Note that in C.S. Caludes book random objects with increasing complexity are studied. It starts with random strings and continues with random sequences and random reals, culminating in the derivation of $\Omega$ and related objects.
I'd like to finish this little trip by citing D. Zeilberger found in section 23.4 in Randomness and Complexity:
Greg Chaitin and the Limits of Mathematics:
Standing on the shoulders of Gödel, Turing (and Post, Church, Markov and others), Greg Chaitin gave the most succinct, elegant and witty expression to the limits of our mathematical knowledge. It is his immortal Chaitin's Constant, $\Omega$: \begin{align*} \Omega:=\sum_{p\ \text{halts}}2^{-|p|} \end{align*} where the sum ranges of all self-delimiting programs run on some Universal Turing Machine. As Greg puts it so eloquently, $\Omega$ is the epitome of mathematical randomness, and its digits are beautiful examples of random mathematical facts, true for no reason. It also has the charming property of being normal to all bases.

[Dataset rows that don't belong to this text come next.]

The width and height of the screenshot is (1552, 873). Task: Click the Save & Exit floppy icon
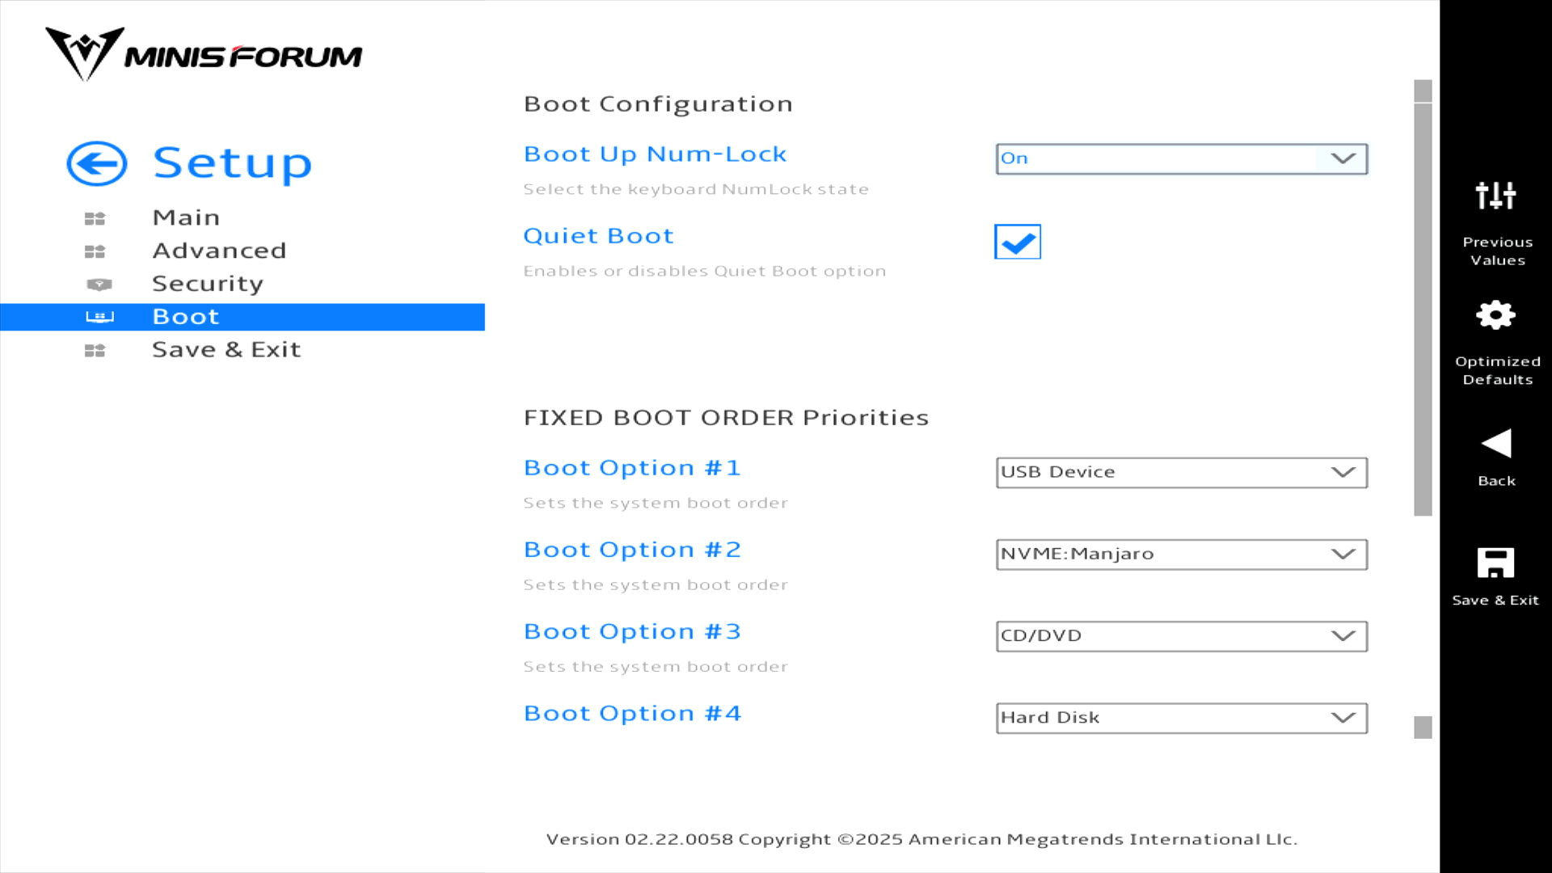coord(1495,563)
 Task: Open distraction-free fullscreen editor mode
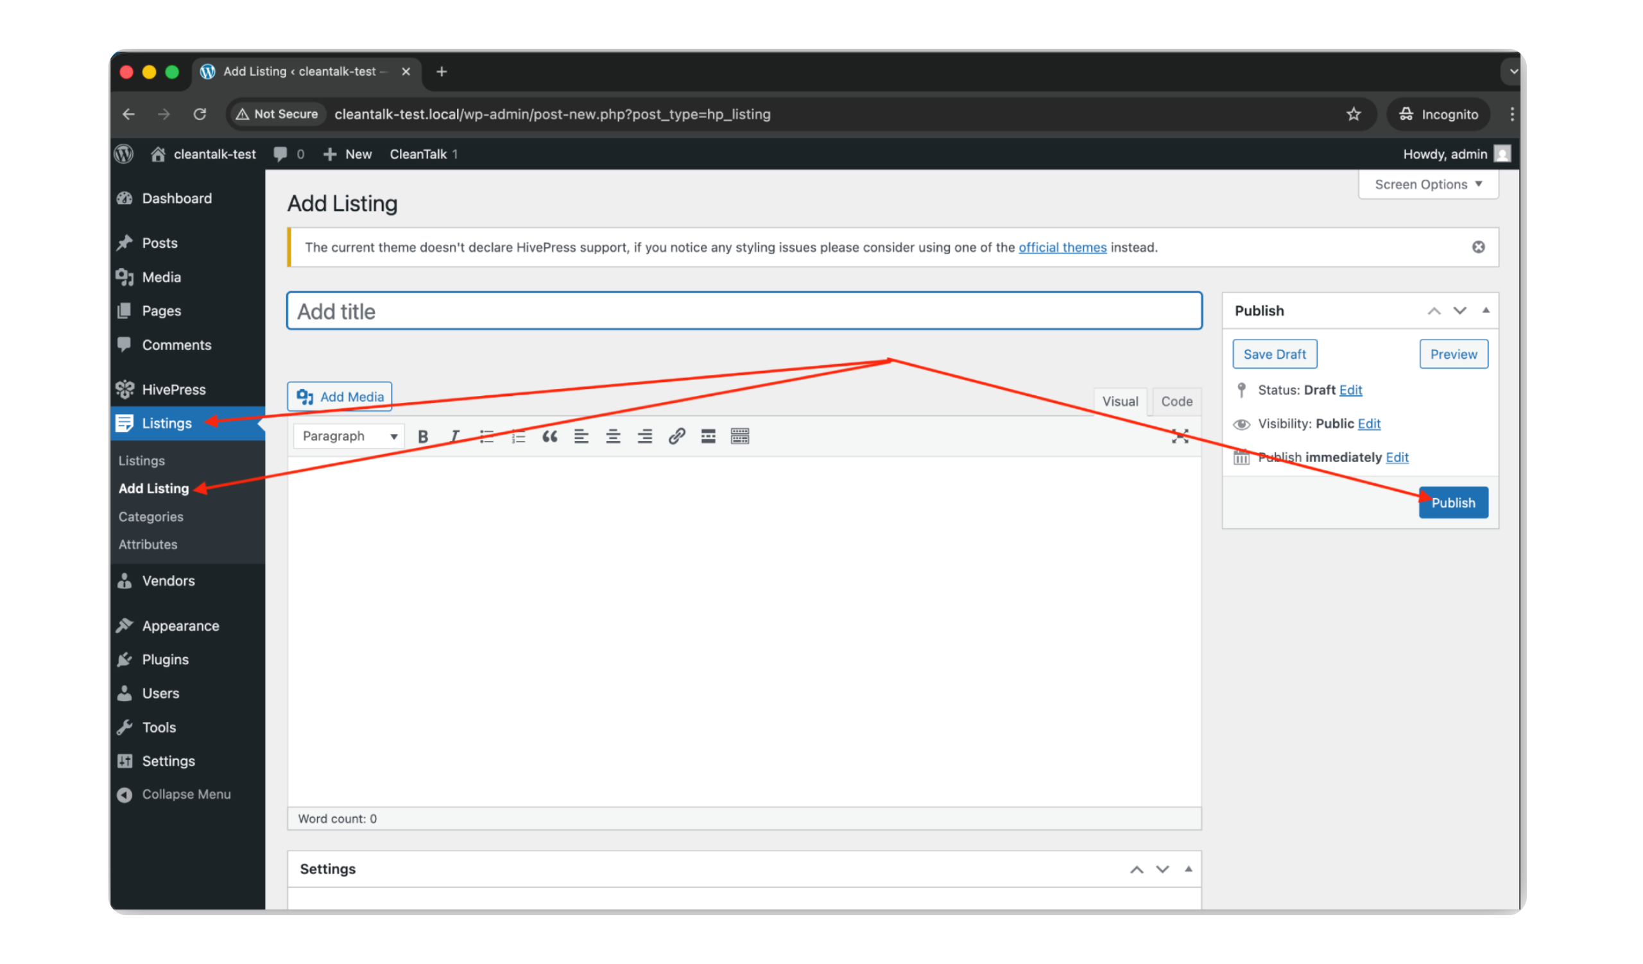coord(1179,437)
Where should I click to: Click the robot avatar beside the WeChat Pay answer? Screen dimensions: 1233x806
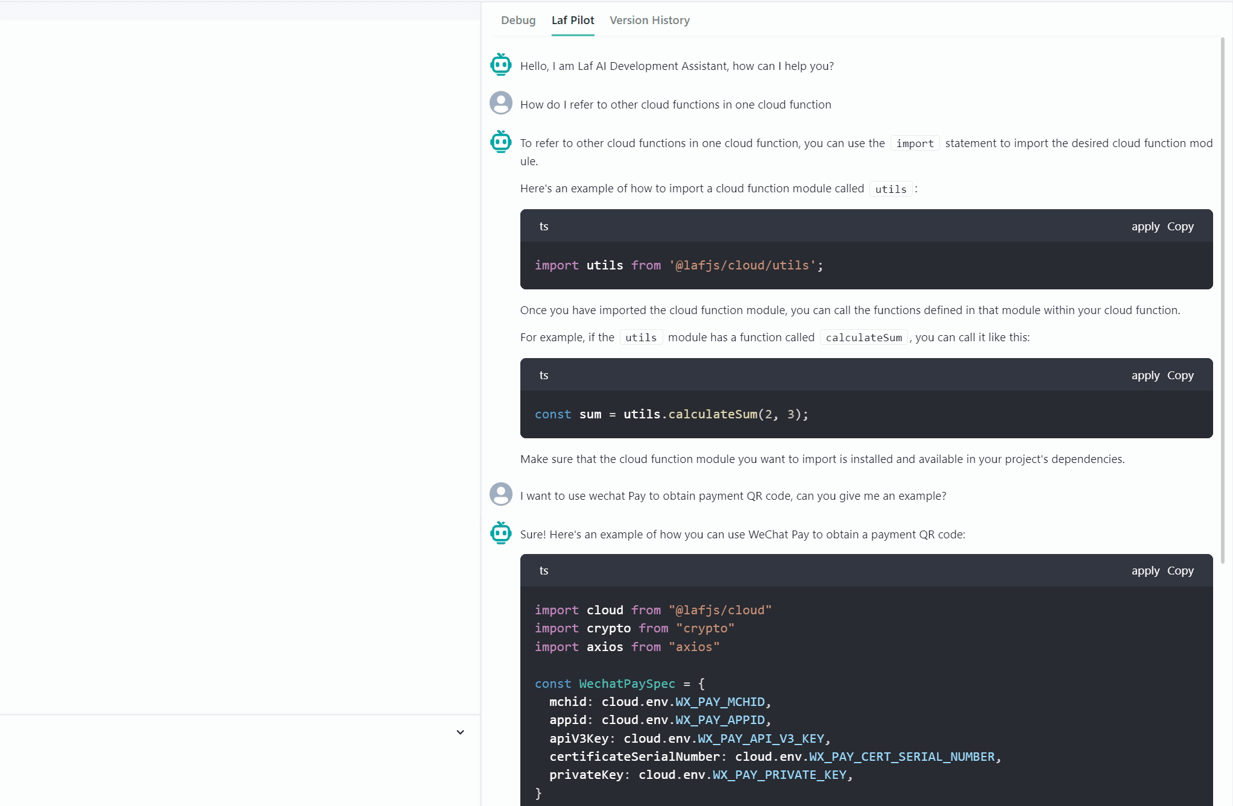click(x=500, y=533)
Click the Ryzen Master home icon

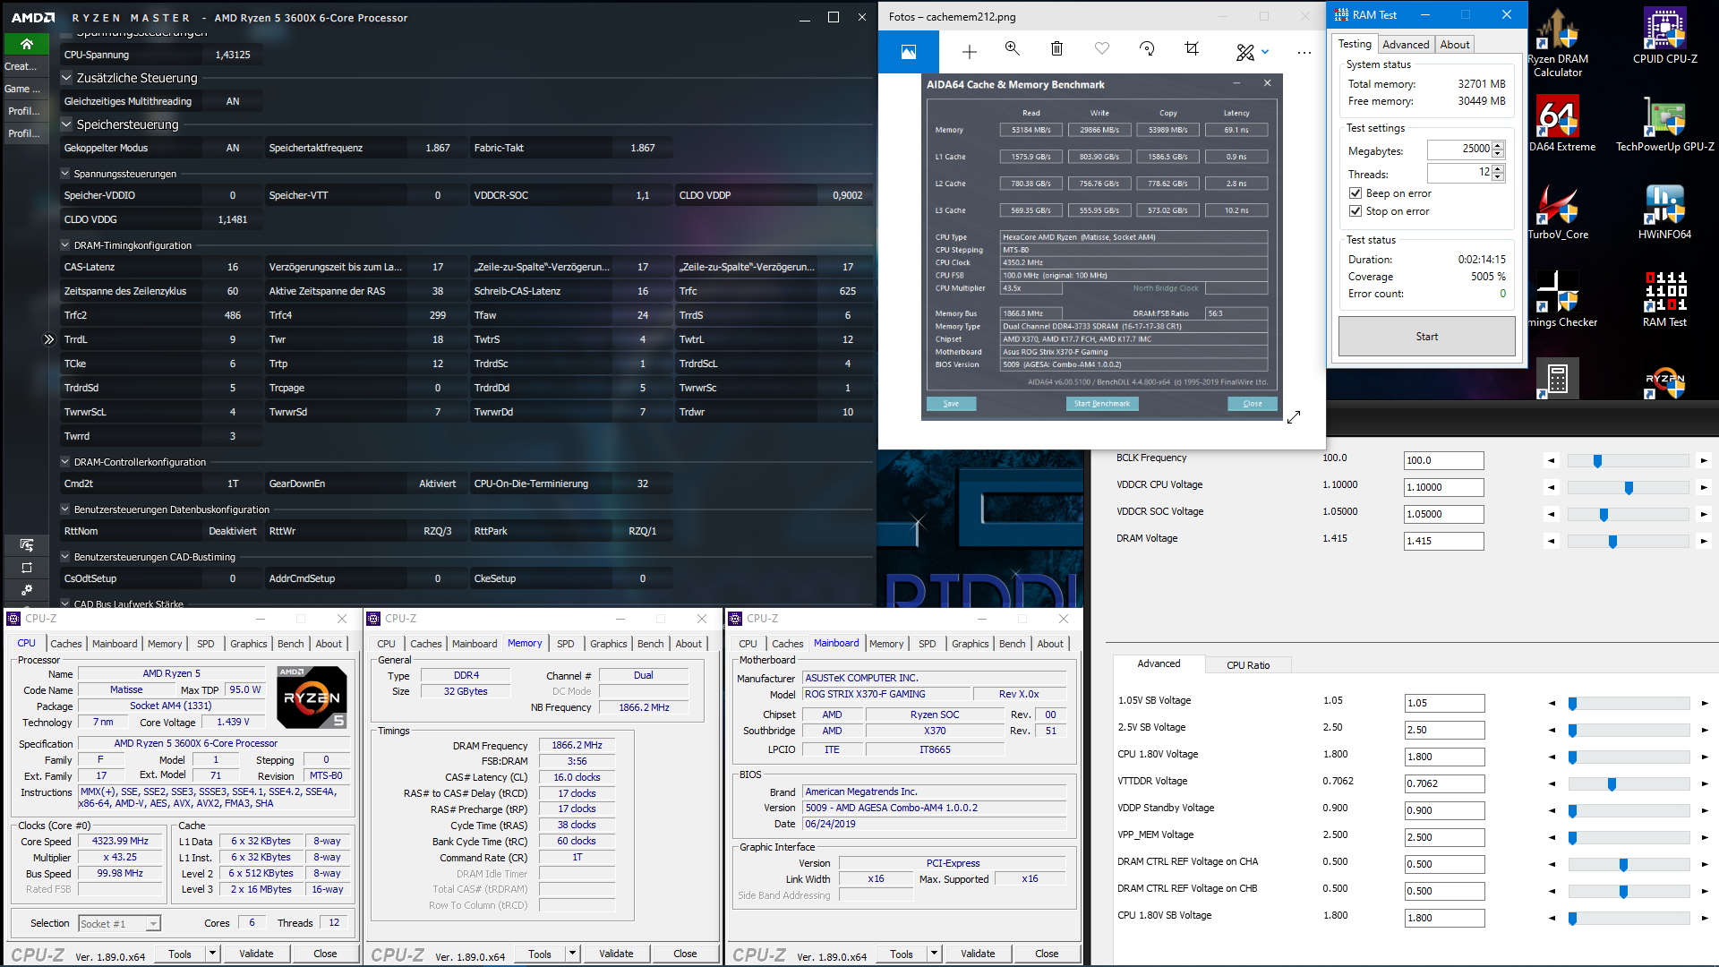click(x=27, y=44)
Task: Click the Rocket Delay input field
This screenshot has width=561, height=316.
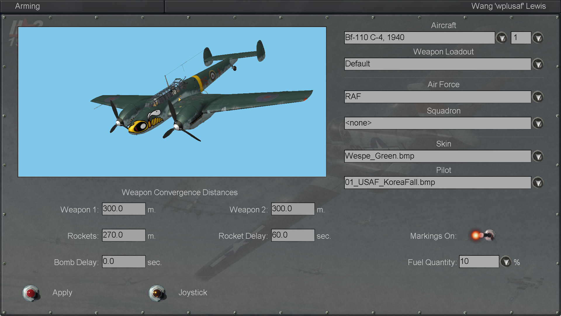Action: click(293, 235)
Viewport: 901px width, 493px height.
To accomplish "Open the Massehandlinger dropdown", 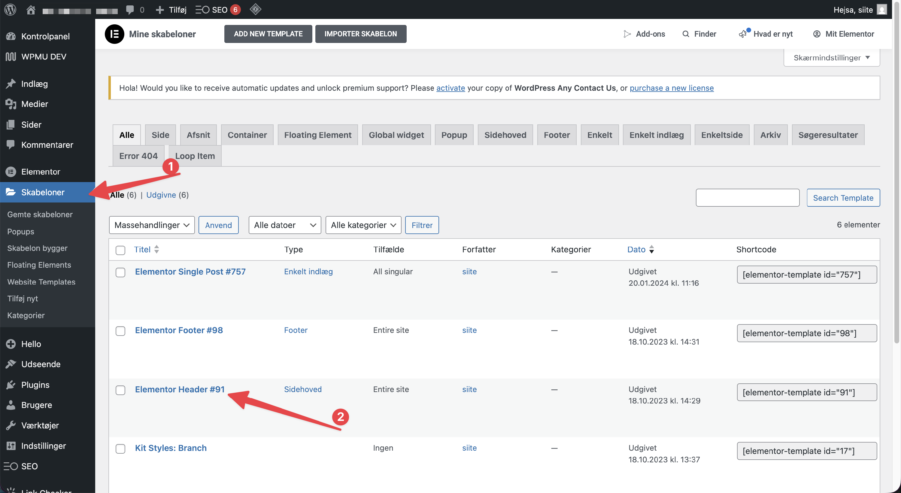I will 151,225.
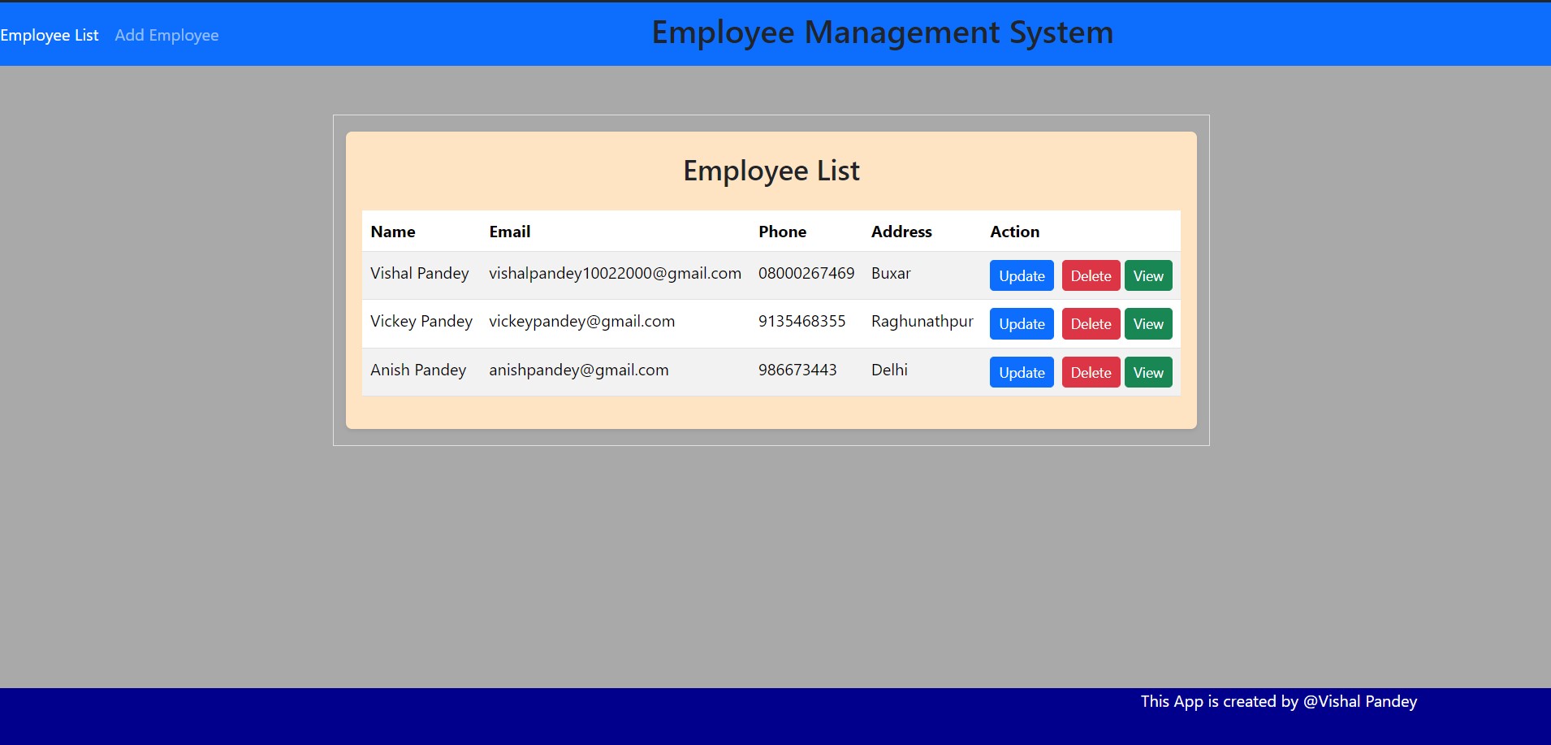
Task: View Vickey Pandey's details
Action: click(x=1148, y=323)
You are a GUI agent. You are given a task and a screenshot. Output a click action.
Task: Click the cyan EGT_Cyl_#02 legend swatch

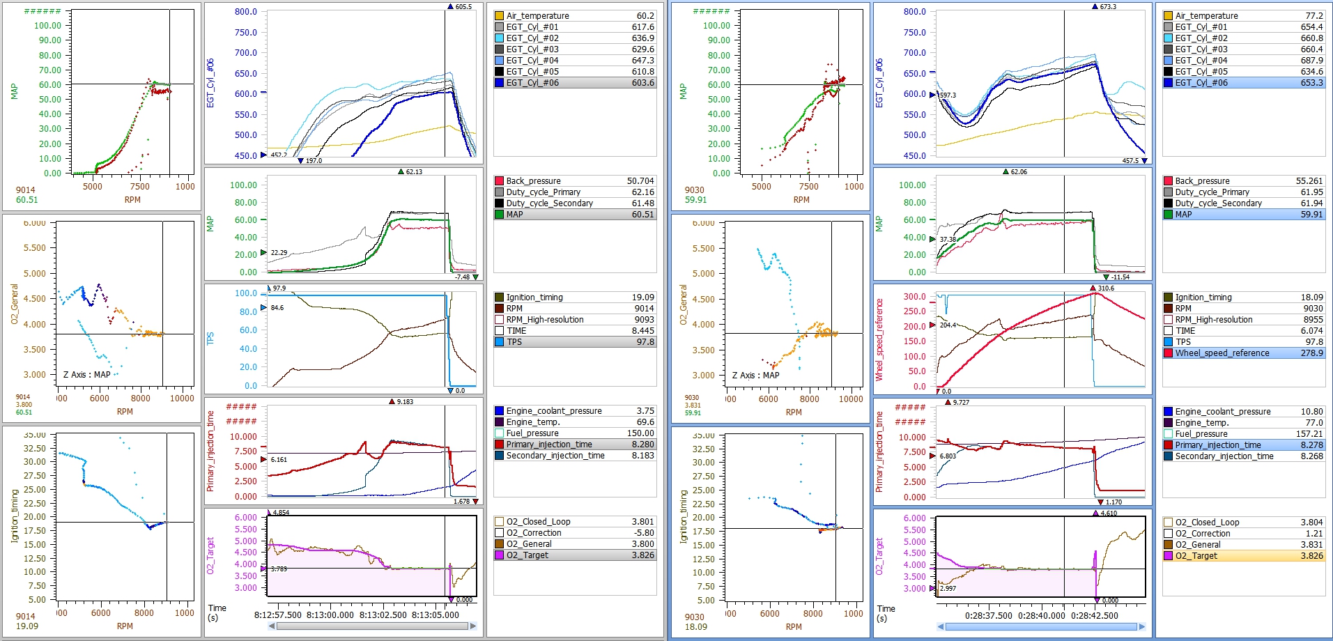[499, 38]
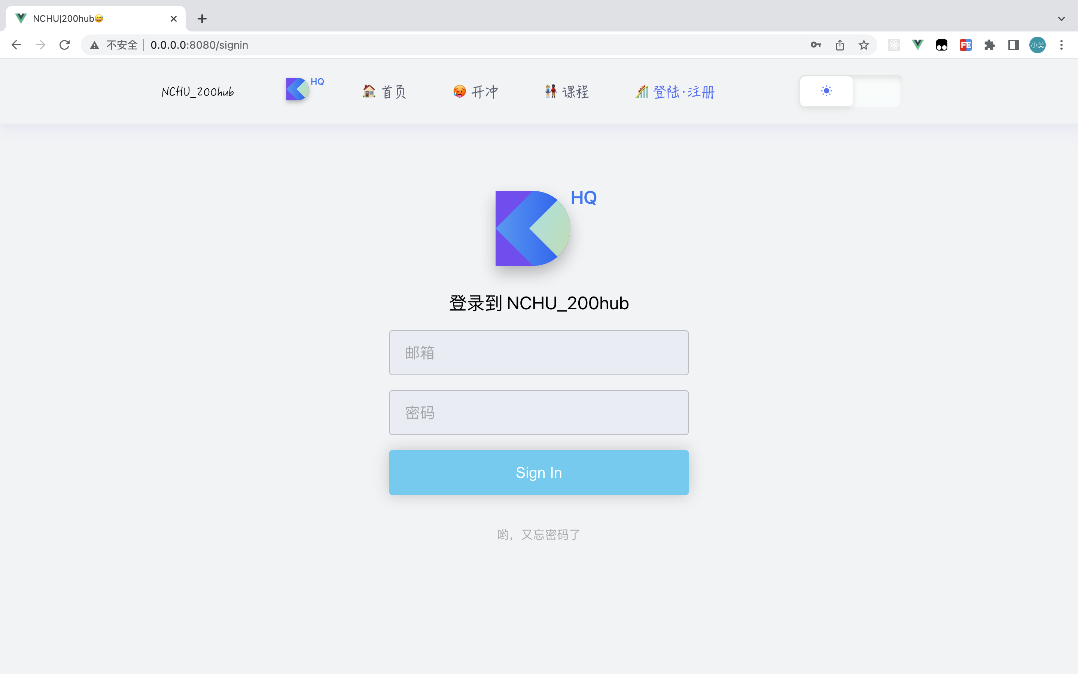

The following excerpt is from the first page of the introduction of Probability-1 by Albert Shiryaev. He discusses what it means to say something is random.
At the end of Probability-2, the second volume, he has a section called "Development of Mathematical Theory of Probability: Historical Review" that discusses "randomness" among other things. I can post it here if desired, as long as that doesn't contravene any rules.
If this answer is not considered helpful, let me know, and I can delete it.